[Stored data]

============================================================

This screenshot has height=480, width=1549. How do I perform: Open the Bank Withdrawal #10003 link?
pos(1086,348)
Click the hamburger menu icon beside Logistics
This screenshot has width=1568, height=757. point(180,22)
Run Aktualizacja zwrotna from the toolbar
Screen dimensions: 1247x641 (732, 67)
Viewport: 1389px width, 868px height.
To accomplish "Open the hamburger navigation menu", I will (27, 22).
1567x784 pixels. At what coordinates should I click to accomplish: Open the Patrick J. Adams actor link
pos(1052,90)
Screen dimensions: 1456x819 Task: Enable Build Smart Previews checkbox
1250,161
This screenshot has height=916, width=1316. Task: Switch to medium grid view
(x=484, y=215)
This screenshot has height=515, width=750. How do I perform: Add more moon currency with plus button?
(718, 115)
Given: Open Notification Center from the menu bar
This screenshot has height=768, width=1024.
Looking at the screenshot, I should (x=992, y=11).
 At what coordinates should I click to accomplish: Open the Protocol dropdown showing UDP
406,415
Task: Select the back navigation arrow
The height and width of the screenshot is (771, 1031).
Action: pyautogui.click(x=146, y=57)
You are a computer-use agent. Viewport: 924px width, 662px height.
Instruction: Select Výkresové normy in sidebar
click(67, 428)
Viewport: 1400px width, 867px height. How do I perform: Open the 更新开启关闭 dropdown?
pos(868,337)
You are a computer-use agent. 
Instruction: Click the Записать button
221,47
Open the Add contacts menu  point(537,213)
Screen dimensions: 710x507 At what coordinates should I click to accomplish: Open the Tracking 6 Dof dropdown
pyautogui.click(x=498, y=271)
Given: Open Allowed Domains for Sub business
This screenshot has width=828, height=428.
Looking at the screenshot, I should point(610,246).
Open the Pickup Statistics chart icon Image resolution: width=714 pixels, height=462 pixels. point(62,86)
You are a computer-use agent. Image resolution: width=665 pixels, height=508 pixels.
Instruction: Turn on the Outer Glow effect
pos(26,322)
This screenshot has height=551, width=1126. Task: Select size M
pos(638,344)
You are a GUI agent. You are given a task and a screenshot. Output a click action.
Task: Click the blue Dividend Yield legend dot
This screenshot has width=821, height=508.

============================================================

# PROBLEM
Rewrite all of the items above, switching "Viewport" to "Visible area" wherever it appears and leaving everything else unchanged.

# SOLUTION TO THE EXERCISE
This screenshot has height=480, width=1549. How do I perform: Open the Bank Withdrawal #10003 link?
pos(1086,348)
Click the hamburger menu icon beside Logistics
This screenshot has width=1568, height=757. point(180,22)
Run Aktualizacja zwrotna from the toolbar
Screen dimensions: 1247x641 (732, 67)
Visible area: 1389px width, 868px height.
To accomplish "Open the hamburger navigation menu", I will (27, 22).
1567x784 pixels. At what coordinates should I click to accomplish: Open the Patrick J. Adams actor link
pos(1052,90)
Screen dimensions: 1456x819 Task: Enable Build Smart Previews checkbox
1250,161
This screenshot has height=916, width=1316. Task: Switch to medium grid view
(x=484, y=215)
This screenshot has height=515, width=750. How do I perform: Add more moon currency with plus button?
(718, 115)
Given: Open Notification Center from the menu bar
This screenshot has height=768, width=1024.
Looking at the screenshot, I should (x=992, y=11).
 At what coordinates should I click to accomplish: Open the Protocol dropdown showing UDP
406,415
Task: Select the back navigation arrow
The height and width of the screenshot is (771, 1031).
Action: pyautogui.click(x=146, y=57)
You are a computer-use agent. Visible area: 924px width, 662px height.
Instruction: Select Výkresové normy in sidebar
click(67, 428)
Visible area: 1400px width, 867px height. How do I perform: Open the 更新开启关闭 dropdown?
pos(868,337)
You are a computer-use agent. 
Instruction: Click the Записать button
221,47
Open the Add contacts menu  point(537,213)
Screen dimensions: 710x507 At what coordinates should I click to accomplish: Open the Tracking 6 Dof dropdown
pyautogui.click(x=498, y=271)
Given: Open Allowed Domains for Sub business
This screenshot has width=828, height=428.
Looking at the screenshot, I should point(610,246).
Open the Pickup Statistics chart icon Image resolution: width=714 pixels, height=462 pixels. point(62,86)
You are a computer-use agent. Image resolution: width=665 pixels, height=508 pixels.
Instruction: Turn on the Outer Glow effect
pos(26,322)
This screenshot has height=551, width=1126. Task: Select size M
pos(638,344)
You are a GUI agent. You are given a task and a screenshot. Output a click action.
Task: Click the blue Dividend Yield legend dot
This screenshot has width=821, height=508.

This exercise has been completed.